Awalnya saya menolak untuk masuk pondok, tapi setelah orang tua saya keukeuh membujuk, akhirnya saya melunak. Dalam bayangan saya sudah tergambar yang tidak-tidak yang bakal terjadi jika di pondok. Kebetulan pondok tersebut letaknya berdekatan dengan SMA tempat saya sekolah. Pagi sekolah, sisanya belajar di pondok.

Walaupun pelajaran agama yang saya dapat di pondok terbilang sedikit, namun ada pelajaran lain yang saya dapat, kebersamaan. Semua kegiatan dilakukan bersama-sama, kecuali mandi. Salah satu yang paling berkesan adalah saat makan. Masing-masing orang yang akan ikut makan harus urunan satu gelas beras dan uang yang akan digunakan untuk belanja. Setelah selesai masak, barulah semua masakan tadi di taruh dalam satu loyang besar dan disitulah kita makan bersama. Anak-anak pondok menyebut acara makan itu ro’an. Tradisi ini kemudian saya temukan lagi di Indikator.

Saat penulis novel ini menuturkan minum kopi satu ember, saya juga tak kaget. Lha wong pas di pondok, saya juga melakukannya, walau hanya pada saat-saat tertentu saja, misalnya selesai imtihan. Seringnya kita ngopi dengan satu cerek plastik dan satu gelas, kemudian kita nikmati bersama sambil ngobrol ngalor-ngidul.

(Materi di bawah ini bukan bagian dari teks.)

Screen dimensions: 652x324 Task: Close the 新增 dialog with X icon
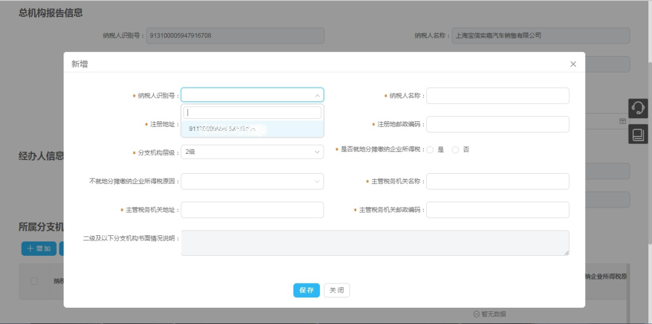coord(573,64)
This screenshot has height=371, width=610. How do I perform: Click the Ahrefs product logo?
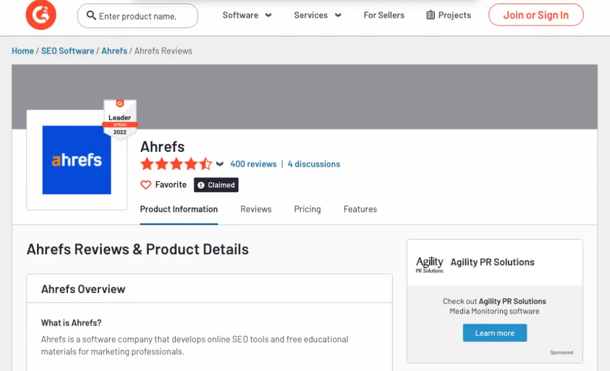pos(77,160)
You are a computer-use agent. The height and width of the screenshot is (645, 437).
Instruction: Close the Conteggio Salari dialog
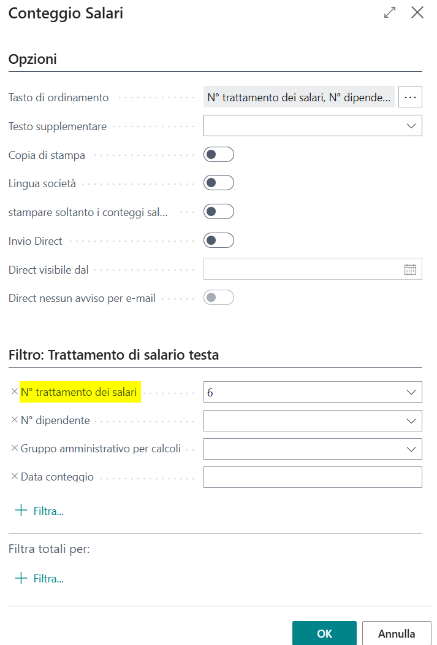417,13
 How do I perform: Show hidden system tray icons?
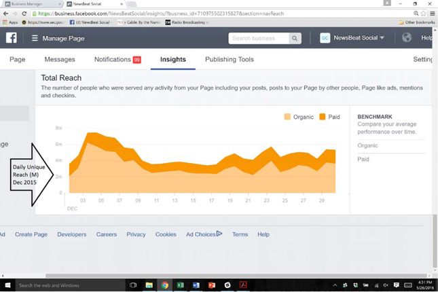(x=335, y=285)
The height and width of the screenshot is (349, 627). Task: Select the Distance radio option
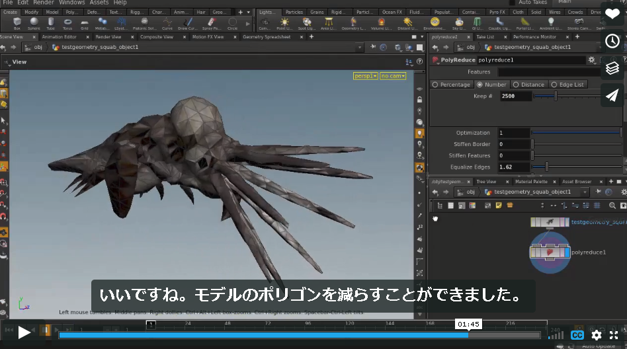(528, 85)
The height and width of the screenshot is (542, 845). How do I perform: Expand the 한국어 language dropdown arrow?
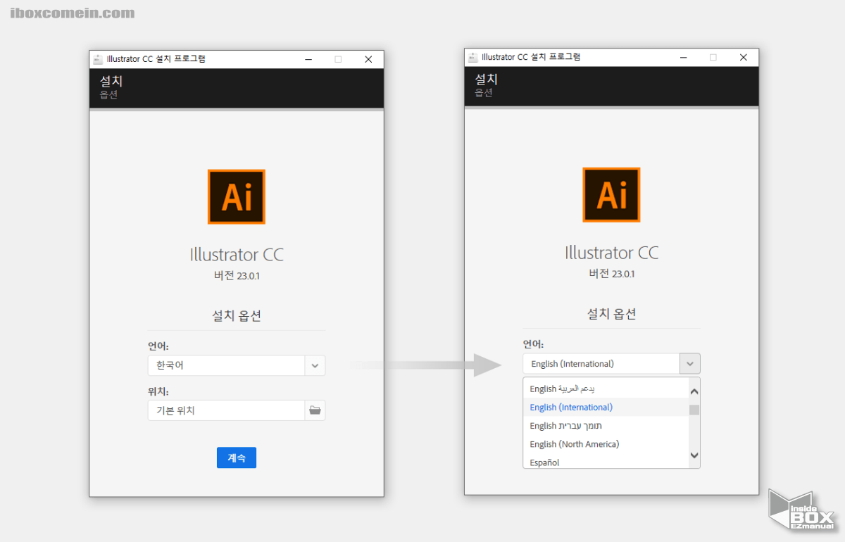click(x=315, y=365)
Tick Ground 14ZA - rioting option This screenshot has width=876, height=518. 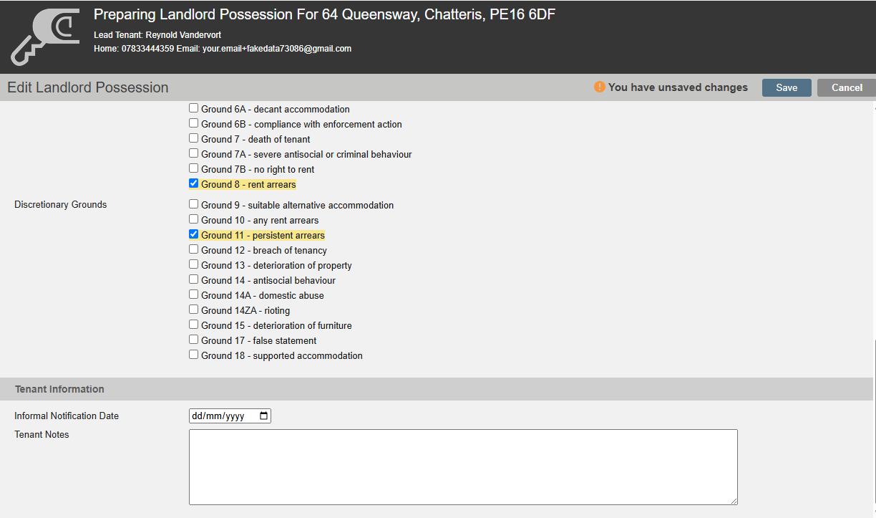(193, 310)
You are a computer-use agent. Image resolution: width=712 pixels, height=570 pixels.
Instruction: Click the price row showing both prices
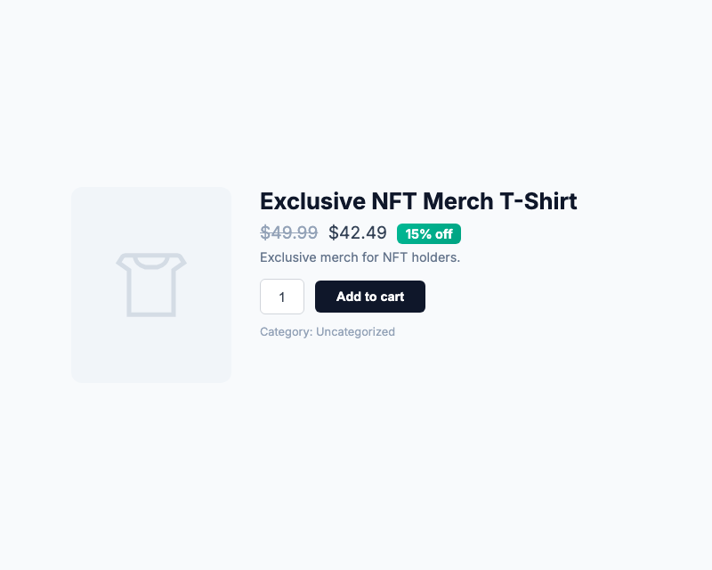pos(356,232)
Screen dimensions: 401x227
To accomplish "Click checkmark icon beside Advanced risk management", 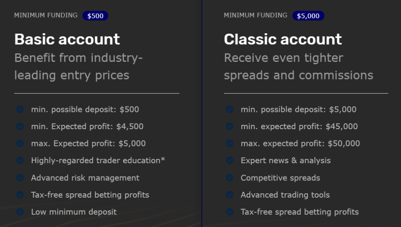I will pyautogui.click(x=20, y=178).
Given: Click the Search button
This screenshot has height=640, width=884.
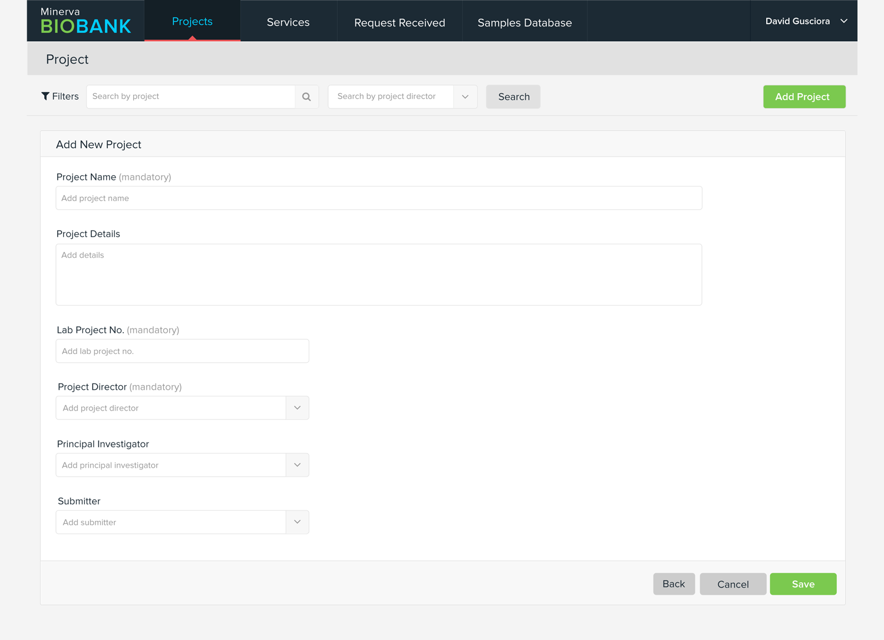Looking at the screenshot, I should coord(513,97).

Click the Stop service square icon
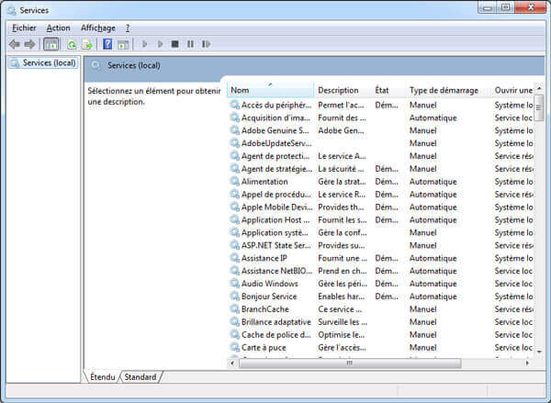[174, 44]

Sebenarnya saya betah berada di pondok, karena saat itu saya sudah kelas tiga, orang tua menghendaki saya mengundurkan diri dari pondok untuk berkonsentrasi menyiapkan ujian akhir. Akhirnya saya mengundurkan diri, walau tak sepenuhnya, sesekali saya masih ngaji di pondok. Sampai akhirnya benar-benar keluar.